● **PROBLEM TO WORK ON**
If a line in the listing below contains "badge", return that line.
═════ GIVEN DATA
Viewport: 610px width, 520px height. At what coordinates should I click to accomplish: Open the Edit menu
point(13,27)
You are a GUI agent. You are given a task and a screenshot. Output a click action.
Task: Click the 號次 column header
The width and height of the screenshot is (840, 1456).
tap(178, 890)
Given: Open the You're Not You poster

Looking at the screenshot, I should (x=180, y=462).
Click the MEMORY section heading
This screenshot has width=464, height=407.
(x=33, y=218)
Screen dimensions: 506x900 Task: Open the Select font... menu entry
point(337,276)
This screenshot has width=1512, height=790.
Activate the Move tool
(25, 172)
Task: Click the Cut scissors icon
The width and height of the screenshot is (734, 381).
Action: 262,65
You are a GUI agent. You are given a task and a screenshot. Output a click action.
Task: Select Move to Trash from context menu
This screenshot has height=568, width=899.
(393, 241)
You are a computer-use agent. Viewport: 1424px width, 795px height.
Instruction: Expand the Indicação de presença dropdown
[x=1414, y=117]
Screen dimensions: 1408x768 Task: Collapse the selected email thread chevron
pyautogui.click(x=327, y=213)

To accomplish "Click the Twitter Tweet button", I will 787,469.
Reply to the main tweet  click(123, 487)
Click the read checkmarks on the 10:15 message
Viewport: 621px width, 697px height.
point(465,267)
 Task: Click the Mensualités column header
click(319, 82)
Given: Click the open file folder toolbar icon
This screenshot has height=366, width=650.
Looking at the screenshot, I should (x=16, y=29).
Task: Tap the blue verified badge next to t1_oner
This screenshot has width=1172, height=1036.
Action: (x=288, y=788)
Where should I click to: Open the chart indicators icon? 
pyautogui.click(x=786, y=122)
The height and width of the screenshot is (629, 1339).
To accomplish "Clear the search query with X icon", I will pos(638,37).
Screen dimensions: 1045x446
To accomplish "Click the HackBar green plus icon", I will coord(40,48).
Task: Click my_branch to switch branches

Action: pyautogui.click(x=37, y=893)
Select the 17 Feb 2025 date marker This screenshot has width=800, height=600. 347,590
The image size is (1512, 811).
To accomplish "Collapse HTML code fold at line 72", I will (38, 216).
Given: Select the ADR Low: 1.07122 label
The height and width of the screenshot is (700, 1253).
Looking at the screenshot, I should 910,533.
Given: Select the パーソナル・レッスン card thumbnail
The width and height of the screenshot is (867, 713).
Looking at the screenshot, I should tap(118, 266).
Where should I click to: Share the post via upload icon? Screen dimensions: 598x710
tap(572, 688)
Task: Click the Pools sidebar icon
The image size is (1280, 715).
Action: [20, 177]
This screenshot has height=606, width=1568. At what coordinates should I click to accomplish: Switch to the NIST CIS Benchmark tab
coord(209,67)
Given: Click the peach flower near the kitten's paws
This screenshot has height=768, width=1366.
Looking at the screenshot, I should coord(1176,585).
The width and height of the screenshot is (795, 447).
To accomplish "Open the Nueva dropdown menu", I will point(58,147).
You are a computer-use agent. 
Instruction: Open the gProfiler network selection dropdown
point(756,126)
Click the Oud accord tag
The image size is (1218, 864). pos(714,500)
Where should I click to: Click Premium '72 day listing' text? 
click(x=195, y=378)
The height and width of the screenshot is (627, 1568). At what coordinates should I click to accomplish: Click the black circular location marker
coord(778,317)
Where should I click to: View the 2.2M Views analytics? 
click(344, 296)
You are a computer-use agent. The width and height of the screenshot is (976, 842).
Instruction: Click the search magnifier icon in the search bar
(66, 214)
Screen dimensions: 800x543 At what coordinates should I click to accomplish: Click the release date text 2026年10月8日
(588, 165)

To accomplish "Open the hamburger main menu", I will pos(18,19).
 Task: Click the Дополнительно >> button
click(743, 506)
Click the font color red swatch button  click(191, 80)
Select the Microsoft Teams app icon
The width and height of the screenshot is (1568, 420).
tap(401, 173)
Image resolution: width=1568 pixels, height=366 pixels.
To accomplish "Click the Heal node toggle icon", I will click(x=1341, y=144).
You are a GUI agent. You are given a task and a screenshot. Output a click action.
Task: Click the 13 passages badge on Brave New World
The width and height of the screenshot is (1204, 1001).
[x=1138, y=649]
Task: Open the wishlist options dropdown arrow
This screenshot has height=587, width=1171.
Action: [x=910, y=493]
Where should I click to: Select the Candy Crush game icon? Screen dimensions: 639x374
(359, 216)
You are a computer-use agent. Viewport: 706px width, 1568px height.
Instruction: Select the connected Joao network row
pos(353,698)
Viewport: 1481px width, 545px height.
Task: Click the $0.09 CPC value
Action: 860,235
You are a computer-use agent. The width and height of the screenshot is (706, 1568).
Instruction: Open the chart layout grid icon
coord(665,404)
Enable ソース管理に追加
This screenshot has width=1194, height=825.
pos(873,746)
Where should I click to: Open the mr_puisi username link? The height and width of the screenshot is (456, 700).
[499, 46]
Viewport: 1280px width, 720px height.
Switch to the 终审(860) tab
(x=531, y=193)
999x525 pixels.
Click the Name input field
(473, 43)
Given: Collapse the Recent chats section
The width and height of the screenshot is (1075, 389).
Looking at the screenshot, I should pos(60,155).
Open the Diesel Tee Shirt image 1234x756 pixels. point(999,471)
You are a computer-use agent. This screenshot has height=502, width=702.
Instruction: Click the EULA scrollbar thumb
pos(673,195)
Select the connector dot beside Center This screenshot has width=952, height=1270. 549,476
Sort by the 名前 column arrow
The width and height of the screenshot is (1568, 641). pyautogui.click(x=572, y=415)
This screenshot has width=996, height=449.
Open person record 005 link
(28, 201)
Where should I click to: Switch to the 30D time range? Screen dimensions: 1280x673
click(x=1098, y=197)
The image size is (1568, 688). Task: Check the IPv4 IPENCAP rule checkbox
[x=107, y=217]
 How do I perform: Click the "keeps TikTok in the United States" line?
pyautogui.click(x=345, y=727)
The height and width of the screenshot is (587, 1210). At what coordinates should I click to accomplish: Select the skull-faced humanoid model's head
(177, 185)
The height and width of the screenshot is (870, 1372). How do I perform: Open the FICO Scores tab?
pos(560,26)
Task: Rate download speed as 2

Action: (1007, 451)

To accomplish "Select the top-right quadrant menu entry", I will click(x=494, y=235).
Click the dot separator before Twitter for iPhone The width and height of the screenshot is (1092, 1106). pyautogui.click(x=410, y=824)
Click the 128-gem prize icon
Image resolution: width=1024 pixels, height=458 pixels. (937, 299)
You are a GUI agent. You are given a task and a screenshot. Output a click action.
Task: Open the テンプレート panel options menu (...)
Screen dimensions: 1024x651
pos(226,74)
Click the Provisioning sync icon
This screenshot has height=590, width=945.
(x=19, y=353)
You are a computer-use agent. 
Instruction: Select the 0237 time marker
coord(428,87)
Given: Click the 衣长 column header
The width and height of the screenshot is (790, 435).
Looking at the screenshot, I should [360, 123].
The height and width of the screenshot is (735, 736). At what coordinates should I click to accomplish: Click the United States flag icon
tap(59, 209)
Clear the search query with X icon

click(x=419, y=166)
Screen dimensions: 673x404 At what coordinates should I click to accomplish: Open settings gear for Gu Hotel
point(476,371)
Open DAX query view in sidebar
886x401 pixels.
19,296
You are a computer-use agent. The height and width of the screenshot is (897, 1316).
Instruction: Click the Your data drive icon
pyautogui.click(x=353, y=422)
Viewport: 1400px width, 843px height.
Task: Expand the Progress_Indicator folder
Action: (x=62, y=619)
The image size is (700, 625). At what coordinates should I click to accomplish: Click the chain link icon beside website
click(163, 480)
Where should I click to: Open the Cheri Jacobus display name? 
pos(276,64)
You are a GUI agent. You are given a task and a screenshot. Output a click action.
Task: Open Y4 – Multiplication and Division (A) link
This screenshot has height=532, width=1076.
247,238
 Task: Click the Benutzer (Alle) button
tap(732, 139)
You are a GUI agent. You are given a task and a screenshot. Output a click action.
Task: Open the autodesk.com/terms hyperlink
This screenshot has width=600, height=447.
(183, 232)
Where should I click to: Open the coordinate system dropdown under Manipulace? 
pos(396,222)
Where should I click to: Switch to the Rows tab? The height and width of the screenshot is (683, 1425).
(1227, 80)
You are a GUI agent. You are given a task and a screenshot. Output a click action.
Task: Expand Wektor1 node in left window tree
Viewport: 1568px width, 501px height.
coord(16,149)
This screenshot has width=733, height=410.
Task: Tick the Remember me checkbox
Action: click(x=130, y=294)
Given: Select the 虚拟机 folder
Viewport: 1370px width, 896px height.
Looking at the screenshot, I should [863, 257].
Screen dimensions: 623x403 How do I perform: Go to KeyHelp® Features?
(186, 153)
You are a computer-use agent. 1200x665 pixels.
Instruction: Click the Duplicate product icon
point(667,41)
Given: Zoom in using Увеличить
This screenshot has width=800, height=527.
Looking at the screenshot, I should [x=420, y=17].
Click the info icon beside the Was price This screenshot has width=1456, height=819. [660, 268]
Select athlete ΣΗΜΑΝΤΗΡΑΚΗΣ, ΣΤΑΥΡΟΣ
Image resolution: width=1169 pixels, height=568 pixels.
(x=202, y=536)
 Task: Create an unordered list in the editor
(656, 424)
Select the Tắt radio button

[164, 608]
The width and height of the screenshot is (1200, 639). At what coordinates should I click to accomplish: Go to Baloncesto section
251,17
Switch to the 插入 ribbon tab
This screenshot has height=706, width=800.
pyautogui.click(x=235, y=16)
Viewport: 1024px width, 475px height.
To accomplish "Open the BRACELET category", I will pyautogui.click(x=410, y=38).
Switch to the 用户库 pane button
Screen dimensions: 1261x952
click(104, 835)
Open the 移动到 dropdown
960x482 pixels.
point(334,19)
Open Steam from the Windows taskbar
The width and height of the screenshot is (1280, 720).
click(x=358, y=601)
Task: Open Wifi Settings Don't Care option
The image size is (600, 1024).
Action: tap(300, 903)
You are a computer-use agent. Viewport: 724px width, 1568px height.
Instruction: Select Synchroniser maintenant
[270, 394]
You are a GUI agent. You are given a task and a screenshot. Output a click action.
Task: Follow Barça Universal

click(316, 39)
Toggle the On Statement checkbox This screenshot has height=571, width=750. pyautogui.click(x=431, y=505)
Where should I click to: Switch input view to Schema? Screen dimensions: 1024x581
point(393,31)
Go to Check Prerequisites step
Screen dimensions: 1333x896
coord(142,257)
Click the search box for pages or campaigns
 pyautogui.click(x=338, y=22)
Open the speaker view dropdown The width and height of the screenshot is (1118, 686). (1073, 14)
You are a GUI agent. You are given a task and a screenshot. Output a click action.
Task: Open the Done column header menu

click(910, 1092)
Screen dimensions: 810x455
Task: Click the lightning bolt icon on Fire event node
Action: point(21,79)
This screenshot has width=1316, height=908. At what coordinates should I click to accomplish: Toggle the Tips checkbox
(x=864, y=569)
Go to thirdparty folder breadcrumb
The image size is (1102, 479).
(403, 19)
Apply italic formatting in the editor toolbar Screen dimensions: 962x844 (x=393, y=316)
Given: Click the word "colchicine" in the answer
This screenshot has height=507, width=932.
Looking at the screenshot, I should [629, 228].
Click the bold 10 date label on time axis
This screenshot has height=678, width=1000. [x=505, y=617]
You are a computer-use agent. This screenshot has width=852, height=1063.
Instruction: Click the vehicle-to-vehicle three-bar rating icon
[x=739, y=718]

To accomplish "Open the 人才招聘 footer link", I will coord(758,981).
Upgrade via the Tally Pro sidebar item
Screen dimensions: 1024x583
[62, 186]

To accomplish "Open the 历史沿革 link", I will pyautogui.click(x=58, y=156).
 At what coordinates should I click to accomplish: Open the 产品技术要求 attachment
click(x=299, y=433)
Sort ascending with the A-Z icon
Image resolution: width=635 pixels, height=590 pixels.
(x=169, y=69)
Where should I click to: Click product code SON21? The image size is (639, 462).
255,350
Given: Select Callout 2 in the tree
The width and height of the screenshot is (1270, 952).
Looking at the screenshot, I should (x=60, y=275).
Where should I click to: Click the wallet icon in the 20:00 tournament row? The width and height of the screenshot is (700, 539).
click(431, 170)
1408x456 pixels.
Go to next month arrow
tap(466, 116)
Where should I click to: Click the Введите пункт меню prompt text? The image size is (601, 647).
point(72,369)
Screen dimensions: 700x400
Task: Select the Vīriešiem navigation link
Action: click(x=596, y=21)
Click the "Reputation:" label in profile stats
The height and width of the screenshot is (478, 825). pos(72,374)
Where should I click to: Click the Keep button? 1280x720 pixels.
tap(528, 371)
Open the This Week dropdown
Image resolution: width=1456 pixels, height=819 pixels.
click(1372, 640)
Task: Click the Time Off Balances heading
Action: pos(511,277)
══════════
● **RESPONSE TO THE TASK**
Task: Tap the blue verified badge next to t1_oner
Task: Click the 13 passages badge on Brave New World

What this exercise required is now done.